Skip to main content
Education and outreach

Education and outreach

Hard facts for hard science

01 Nov 1998

If physicists want more money to answer the big questions, they must start showing how physics benefits wealth creation, argue John Hassard, Dick Learner and David Colling

Here are two related problems. First, the number of applicants to UK university courses in the physical sciences has fallen by 26% over the last three years. Second, there is an increasing tide of opinion – not only among opinion-formers, but also among those who set research priorities – that the future of physics in the 21st century lies in its role as a “service industry” for other fields, in particular biomedicine.

Is there any reason to worry about this? You might think that we can face the future with confidence, following the government’s recent decision to invest an extra £1.1 billion in scientific research over the next three years (see Big boost for British science), following similarly ambitious investments in the US and Japan. However, we believe that there is real cause for concern, even for those of us who work in university physics departments that expect to survive and prosper.

The 26% fall in the number of applicants will mean that there will be fewer physics departments and fewer physics courses. According to some recent press reports, the provenance of which is unclear, the number of courses in the physical sciences is expected to drop by 5% by next year in the UK, while the number of business degrees will increase by 33%. This drop in numbers and the widespread opinion that physics is not useful is a consequence of an underlying problem that affects us all.

Try it: Retype, word for word, the part of the article on physics funding that opens with the words "01 Nov 1998" and closes with "in particular biomedicine.".

Supplied information:
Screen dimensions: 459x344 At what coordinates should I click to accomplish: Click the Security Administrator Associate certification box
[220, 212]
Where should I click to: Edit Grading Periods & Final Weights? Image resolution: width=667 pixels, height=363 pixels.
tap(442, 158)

* * *

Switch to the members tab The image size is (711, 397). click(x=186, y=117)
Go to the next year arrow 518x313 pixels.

Exercise result:
01 Nov 1998

If physicists want more money to answer the big questions, they must start showing how physics benefits wealth creation, argue John Hassard, Dick Learner and David Colling

Here are two related problems. First, the number of applicants to UK university courses in the physical sciences has fallen by 26% over the last three years. Second, there is an increasing tide of opinion – not only among opinion-formers, but also among those who set research priorities – that the future of physics in the 21st century lies in its role as a “service industry” for other fields, in particular biomedicine.